Below are some records; write them all out again exactly.

Dataset entries:
--------------------
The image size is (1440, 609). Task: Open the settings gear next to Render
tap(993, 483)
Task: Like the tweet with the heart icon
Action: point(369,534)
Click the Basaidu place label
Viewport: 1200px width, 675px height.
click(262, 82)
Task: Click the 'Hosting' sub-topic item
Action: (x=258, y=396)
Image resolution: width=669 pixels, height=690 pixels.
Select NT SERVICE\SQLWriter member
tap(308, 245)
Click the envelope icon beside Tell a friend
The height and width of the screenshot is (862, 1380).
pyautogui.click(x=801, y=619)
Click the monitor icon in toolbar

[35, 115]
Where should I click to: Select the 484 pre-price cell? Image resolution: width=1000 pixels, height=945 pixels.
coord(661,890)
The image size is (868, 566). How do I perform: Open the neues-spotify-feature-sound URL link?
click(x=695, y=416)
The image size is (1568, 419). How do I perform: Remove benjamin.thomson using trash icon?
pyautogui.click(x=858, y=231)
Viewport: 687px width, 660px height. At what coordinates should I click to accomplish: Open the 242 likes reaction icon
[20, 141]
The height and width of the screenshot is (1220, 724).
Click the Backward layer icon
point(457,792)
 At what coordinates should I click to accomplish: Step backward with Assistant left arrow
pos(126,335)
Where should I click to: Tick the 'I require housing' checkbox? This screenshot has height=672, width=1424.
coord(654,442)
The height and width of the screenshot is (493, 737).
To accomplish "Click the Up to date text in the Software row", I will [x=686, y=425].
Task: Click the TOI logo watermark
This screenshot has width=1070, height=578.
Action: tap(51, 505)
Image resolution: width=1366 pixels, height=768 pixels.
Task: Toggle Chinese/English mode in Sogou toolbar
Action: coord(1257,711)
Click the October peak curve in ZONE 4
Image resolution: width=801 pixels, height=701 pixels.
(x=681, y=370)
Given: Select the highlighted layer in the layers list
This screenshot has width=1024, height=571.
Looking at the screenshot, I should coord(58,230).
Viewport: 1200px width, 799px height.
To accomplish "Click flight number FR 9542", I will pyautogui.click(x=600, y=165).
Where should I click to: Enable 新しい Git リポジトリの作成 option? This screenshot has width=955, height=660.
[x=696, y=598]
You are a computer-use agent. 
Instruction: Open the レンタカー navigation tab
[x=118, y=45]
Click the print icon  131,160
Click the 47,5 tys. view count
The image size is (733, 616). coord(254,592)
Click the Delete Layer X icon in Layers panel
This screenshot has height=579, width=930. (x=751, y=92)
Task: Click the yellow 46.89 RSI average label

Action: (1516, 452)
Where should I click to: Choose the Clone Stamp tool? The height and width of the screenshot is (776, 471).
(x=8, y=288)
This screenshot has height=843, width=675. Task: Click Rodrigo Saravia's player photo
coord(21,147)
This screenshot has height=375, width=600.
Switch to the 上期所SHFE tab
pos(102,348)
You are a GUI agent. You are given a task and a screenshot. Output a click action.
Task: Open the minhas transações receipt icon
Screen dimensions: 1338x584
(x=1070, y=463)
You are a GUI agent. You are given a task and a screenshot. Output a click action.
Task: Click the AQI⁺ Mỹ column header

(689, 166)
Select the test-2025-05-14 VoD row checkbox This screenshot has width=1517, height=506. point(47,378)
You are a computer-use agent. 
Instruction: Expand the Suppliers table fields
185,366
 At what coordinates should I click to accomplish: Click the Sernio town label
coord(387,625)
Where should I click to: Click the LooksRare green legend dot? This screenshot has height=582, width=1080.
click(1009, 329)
--------------------
**Solution to this task:**
The image size is (1440, 609). Task: Open the settings gear next to Render
tap(993, 483)
Task: Like the tweet with the heart icon
Action: point(369,534)
Click the Basaidu place label
Viewport: 1200px width, 675px height.
click(262, 82)
Task: Click the 'Hosting' sub-topic item
Action: (x=258, y=396)
Image resolution: width=669 pixels, height=690 pixels.
Select NT SERVICE\SQLWriter member
tap(308, 245)
Click the envelope icon beside Tell a friend
The height and width of the screenshot is (862, 1380).
pyautogui.click(x=801, y=619)
Click the monitor icon in toolbar

[35, 115]
Where should I click to: Select the 484 pre-price cell? Image resolution: width=1000 pixels, height=945 pixels.
coord(661,890)
The image size is (868, 566). How do I perform: Open the neues-spotify-feature-sound URL link?
click(x=695, y=416)
The image size is (1568, 419). How do I perform: Remove benjamin.thomson using trash icon?
pyautogui.click(x=858, y=231)
Viewport: 687px width, 660px height. At what coordinates should I click to accomplish: Open the 242 likes reaction icon
[20, 141]
The height and width of the screenshot is (1220, 724).
Click the Backward layer icon
point(457,792)
 At what coordinates should I click to accomplish: Step backward with Assistant left arrow
pos(126,335)
Where should I click to: Tick the 'I require housing' checkbox? This screenshot has height=672, width=1424.
coord(654,442)
The height and width of the screenshot is (493, 737).
To accomplish "Click the Up to date text in the Software row", I will [x=686, y=425].
Task: Click the TOI logo watermark
This screenshot has width=1070, height=578.
Action: tap(51, 505)
Image resolution: width=1366 pixels, height=768 pixels.
Task: Toggle Chinese/English mode in Sogou toolbar
Action: coord(1257,711)
Click the October peak curve in ZONE 4
Image resolution: width=801 pixels, height=701 pixels.
(x=681, y=370)
Given: Select the highlighted layer in the layers list
This screenshot has width=1024, height=571.
Looking at the screenshot, I should coord(58,230).
Viewport: 1200px width, 799px height.
To accomplish "Click flight number FR 9542", I will pyautogui.click(x=600, y=165).
Where should I click to: Enable 新しい Git リポジトリの作成 option? This screenshot has width=955, height=660.
[x=696, y=598]
You are a computer-use agent. 
Instruction: Open the レンタカー navigation tab
[x=118, y=45]
Click the print icon  131,160
Click the 47,5 tys. view count
The image size is (733, 616). coord(254,592)
Click the Delete Layer X icon in Layers panel
This screenshot has height=579, width=930. (x=751, y=92)
Task: Click the yellow 46.89 RSI average label

Action: (1516, 452)
Where should I click to: Choose the Clone Stamp tool? The height and width of the screenshot is (776, 471).
(x=8, y=288)
This screenshot has height=843, width=675. Task: Click Rodrigo Saravia's player photo
coord(21,147)
This screenshot has height=375, width=600.
Switch to the 上期所SHFE tab
pos(102,348)
You are a GUI agent. You are given a task and a screenshot. Output a click action.
Task: Open the minhas transações receipt icon
Screen dimensions: 1338x584
(x=1070, y=463)
You are a GUI agent. You are given a task and a screenshot. Output a click action.
Task: Click the AQI⁺ Mỹ column header

(689, 166)
Select the test-2025-05-14 VoD row checkbox This screenshot has width=1517, height=506. point(47,378)
You are a computer-use agent. 
Instruction: Expand the Suppliers table fields
185,366
 At what coordinates should I click to accomplish: Click the Sernio town label
coord(387,625)
Where should I click to: Click the LooksRare green legend dot? This screenshot has height=582, width=1080.
click(1009, 329)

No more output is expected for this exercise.